Paralegal Job Outlook
Paralegal Studies diplomas and degrees prepare students for careers working as a paralegal. Paralegals assist lawyers in a number of tasks, including but not limited to helping lawyers prepare for closings, hearings, trials, corporate meetings and other engagements.
Paralegals investigate the facts of cases, prepare written reports, and do many of the things lawyers do, and as such must have a firm knowledge base in the law and legal studies.
According to the Bureau of Labor Statistics, about 71% of paralegals are employed by law firms, with the rest spread out in corporate legal departments, working for the courts, and being employed by governmental organizations. Competition for jobs will be high as many people enter the profession, but the prospects are good for experienced paralegals and aspiring paralegals alike.

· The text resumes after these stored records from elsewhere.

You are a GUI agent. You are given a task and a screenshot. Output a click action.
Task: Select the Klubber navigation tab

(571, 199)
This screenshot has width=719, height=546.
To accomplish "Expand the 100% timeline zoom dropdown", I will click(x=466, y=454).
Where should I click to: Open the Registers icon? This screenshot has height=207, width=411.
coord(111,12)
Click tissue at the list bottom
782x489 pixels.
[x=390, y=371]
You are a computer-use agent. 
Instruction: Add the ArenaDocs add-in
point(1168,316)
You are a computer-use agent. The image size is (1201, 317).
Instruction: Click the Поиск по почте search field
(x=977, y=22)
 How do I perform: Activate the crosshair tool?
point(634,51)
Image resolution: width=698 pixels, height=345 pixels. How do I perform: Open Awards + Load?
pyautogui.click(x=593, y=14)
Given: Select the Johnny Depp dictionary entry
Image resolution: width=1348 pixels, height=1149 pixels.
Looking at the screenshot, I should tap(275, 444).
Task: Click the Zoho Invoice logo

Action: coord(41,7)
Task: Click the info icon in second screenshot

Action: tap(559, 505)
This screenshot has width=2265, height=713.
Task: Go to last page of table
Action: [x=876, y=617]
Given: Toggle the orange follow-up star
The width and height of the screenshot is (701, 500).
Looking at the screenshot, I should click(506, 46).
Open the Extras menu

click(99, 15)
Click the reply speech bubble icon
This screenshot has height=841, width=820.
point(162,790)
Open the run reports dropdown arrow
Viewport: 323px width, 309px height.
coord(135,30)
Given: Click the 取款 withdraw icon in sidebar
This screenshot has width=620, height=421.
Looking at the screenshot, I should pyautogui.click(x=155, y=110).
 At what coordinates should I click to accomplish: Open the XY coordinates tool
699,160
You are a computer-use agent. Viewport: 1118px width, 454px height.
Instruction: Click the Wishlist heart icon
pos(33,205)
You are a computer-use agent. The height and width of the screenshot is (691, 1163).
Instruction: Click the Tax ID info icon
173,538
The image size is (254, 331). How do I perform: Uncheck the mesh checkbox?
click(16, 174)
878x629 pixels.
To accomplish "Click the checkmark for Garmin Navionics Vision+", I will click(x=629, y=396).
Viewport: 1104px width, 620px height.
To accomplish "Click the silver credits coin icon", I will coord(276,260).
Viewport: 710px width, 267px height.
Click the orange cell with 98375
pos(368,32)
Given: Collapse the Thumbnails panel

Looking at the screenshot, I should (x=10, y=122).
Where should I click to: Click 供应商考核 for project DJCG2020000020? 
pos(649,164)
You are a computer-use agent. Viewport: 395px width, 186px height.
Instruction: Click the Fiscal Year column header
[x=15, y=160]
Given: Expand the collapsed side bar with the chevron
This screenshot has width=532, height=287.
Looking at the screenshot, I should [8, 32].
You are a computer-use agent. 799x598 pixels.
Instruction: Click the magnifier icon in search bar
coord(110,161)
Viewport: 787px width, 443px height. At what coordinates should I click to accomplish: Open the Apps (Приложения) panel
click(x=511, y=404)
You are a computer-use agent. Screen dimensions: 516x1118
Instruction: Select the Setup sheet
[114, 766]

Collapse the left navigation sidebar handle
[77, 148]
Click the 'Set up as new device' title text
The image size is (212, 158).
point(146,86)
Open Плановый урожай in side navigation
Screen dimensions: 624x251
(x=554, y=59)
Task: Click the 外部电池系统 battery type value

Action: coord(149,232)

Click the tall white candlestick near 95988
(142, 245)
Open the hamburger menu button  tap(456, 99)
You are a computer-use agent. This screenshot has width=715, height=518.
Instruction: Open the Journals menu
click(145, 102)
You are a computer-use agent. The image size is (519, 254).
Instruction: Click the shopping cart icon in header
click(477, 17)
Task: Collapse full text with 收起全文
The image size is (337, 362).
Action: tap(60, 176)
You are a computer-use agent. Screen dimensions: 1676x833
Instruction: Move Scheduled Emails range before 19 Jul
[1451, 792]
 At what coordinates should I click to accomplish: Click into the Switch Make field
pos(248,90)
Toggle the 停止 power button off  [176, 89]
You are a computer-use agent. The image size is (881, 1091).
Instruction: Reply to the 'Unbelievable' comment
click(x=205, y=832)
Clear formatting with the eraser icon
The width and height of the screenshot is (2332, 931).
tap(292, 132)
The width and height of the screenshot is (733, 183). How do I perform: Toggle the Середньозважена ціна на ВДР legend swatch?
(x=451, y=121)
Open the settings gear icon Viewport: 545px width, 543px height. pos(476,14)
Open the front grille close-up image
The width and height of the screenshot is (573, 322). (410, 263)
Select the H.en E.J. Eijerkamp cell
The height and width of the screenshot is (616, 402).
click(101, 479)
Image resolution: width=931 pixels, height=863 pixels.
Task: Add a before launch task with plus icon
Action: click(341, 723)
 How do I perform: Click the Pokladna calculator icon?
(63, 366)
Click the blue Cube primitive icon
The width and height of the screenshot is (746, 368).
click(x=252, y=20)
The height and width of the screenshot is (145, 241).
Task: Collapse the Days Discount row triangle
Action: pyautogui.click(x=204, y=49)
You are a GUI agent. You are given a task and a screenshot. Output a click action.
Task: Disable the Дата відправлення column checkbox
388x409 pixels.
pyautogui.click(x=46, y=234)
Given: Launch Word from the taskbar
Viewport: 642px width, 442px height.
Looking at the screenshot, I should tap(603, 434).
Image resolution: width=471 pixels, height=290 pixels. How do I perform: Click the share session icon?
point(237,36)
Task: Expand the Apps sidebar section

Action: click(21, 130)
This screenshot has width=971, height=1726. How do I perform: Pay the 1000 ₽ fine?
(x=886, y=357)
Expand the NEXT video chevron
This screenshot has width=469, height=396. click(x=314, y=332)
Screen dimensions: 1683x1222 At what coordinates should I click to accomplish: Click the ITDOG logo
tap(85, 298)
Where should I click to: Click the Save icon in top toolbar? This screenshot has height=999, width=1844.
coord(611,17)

Employment opportunities for paralegals and related occupations (legal secretaries, legal assistants) are projected to grow by 28% in the next ten years, which is much faster than the average for all occupations. As employers seek to reduce costs, companies hire paralegals to perform many of the tasks that lawyers once performed. As paralegals perform more and varied duties, they are becoming more useful to businesses.
Particular growth areas in the legal services field include:
- Intellectual property
- International law
- Elder issues
- Criminal law
- Environmental law
In addition, paralegals tend to perform better in times of economic distress than lawyers, when discretionary legal spending goes down.
If you are interested in a paralegal career or are already employed in the field but seeking advancement, take a look at the online distance learning programs offered by Abraham Lincoln University. Programs begin each Monday in eight-week sessions and diploma, associate, and bachelor’s degree levels are all available. Learn more here.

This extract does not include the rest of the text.